■ **Written request**
Pull out every line of the items below that contains the word "This".

· · · · ·

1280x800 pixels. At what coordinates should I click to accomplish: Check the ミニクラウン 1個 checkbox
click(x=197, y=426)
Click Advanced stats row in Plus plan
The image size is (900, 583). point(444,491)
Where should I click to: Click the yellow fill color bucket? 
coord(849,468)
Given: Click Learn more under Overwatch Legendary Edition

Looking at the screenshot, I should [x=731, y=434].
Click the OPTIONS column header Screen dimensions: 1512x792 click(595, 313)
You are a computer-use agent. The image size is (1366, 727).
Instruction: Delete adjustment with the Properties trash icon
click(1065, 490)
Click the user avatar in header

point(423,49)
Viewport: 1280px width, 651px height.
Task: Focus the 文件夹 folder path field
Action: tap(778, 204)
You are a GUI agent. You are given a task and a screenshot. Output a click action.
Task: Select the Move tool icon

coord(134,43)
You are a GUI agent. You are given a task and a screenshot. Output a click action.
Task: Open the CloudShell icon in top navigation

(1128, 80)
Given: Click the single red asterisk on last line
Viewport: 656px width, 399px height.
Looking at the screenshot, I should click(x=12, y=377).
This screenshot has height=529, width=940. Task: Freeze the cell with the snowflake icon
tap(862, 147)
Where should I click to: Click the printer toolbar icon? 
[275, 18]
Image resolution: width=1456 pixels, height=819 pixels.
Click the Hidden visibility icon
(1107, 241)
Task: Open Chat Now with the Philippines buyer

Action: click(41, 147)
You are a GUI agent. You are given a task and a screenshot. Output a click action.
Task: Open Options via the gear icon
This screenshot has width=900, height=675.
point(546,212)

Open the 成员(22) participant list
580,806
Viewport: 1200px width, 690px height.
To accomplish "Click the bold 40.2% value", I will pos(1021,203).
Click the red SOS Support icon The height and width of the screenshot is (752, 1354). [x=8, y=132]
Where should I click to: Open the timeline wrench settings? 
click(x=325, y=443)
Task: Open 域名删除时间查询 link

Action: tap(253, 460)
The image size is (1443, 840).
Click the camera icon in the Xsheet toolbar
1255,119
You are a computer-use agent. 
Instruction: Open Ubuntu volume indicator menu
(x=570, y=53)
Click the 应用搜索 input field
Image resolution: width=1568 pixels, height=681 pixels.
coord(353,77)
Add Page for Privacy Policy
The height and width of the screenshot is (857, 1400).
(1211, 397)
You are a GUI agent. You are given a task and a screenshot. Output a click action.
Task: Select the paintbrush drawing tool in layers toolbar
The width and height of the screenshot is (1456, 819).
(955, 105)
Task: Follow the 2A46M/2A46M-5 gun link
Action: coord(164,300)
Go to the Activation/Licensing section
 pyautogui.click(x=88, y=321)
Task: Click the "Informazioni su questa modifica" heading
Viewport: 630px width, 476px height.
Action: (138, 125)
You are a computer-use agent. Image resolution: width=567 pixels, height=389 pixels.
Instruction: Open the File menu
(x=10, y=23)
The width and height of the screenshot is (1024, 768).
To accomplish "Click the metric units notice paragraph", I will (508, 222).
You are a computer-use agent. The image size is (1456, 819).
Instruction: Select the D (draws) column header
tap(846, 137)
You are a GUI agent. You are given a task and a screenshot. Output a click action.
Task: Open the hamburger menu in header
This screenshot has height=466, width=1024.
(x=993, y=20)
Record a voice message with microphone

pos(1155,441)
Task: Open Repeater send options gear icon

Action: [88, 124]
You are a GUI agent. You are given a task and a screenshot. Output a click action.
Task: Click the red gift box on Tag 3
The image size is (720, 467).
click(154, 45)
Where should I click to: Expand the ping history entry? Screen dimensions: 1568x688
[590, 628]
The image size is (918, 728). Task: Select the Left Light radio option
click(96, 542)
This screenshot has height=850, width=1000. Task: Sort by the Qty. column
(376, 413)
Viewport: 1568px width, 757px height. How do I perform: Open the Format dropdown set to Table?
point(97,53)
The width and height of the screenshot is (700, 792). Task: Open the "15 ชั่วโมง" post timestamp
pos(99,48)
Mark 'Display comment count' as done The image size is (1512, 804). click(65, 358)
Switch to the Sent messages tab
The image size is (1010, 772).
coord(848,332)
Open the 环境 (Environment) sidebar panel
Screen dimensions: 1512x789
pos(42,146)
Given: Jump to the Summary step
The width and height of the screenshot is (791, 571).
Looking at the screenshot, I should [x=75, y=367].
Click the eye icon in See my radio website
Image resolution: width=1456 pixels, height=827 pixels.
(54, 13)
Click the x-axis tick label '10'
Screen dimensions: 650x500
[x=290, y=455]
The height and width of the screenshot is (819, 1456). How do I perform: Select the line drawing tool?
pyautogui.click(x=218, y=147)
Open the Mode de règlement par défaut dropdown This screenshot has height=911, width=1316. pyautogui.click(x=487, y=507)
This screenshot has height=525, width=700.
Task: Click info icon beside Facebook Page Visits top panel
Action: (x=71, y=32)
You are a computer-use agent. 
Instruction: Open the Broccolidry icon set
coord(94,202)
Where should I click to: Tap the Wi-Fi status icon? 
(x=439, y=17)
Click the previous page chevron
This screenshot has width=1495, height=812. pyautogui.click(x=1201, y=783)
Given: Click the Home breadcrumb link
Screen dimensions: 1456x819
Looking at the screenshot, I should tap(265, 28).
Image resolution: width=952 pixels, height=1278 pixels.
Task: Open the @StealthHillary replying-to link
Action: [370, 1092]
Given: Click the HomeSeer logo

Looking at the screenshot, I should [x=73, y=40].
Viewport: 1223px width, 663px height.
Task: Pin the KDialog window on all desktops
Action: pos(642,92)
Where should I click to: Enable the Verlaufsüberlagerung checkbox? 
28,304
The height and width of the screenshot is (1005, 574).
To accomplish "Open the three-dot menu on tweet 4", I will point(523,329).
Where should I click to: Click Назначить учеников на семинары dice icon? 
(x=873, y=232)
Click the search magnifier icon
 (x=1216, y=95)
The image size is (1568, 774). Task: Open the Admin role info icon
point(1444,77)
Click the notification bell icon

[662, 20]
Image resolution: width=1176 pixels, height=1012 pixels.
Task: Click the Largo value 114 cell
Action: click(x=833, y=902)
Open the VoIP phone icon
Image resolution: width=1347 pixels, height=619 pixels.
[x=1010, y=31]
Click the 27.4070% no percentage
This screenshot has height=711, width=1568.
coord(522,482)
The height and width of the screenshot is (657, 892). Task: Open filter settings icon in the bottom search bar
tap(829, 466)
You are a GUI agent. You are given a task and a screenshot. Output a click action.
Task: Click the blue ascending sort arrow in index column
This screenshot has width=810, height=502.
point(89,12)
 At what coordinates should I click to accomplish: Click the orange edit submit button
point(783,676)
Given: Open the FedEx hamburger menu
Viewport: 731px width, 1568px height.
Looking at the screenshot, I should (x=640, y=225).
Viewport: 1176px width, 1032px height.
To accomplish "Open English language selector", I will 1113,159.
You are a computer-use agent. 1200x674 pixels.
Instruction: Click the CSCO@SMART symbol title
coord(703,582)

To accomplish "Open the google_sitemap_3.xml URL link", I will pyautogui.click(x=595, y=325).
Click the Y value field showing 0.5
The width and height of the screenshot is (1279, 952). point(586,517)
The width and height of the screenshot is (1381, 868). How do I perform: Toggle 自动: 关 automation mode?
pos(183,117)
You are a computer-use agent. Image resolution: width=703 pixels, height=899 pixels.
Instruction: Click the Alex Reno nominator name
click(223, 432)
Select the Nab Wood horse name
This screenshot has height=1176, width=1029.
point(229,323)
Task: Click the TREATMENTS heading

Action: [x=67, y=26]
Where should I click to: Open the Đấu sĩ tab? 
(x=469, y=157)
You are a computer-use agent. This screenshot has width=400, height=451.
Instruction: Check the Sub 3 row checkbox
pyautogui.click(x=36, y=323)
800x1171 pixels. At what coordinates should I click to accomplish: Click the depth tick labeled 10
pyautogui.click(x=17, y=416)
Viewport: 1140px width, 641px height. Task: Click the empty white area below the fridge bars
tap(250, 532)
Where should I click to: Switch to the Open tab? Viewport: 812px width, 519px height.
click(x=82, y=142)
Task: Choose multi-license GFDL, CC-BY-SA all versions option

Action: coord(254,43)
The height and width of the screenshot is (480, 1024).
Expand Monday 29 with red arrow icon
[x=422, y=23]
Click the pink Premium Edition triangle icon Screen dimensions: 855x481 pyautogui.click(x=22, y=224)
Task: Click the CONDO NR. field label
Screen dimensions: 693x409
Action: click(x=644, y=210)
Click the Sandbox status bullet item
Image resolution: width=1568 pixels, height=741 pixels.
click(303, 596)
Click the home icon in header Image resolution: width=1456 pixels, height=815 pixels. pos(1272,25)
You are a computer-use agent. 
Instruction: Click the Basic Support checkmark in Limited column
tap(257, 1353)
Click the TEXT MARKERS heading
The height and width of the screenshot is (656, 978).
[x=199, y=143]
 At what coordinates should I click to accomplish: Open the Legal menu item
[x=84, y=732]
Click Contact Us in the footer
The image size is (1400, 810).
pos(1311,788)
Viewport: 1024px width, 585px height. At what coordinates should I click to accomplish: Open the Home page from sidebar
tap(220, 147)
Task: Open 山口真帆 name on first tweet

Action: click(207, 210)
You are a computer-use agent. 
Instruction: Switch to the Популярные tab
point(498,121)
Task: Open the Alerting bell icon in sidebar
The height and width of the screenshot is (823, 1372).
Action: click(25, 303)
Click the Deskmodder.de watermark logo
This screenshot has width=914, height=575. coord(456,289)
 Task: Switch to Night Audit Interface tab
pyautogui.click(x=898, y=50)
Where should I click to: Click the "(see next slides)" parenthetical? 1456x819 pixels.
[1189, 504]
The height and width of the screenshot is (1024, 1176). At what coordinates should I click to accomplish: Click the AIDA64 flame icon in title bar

· · · · ·

■ **The completed task**
This screenshot has height=529, width=940. Task: Freeze the cell with the snowflake icon
This screenshot has width=900, height=675.
This screenshot has height=466, width=1024.
This screenshot has height=850, width=1000. Task: Sort by the Qty. column
Open the Mode de règlement par défaut dropdown This screenshot has height=911, width=1316. pyautogui.click(x=487, y=507)
This screenshot has height=525, width=700.
This screenshot has width=1495, height=812. pyautogui.click(x=1201, y=783)
This screenshot has height=711, width=1568.
This screenshot has width=810, height=502.
This screenshot has height=1176, width=1029.
You are a computer-use agent. This screenshot has width=400, height=451.
This screenshot has width=914, height=575. coord(456,289)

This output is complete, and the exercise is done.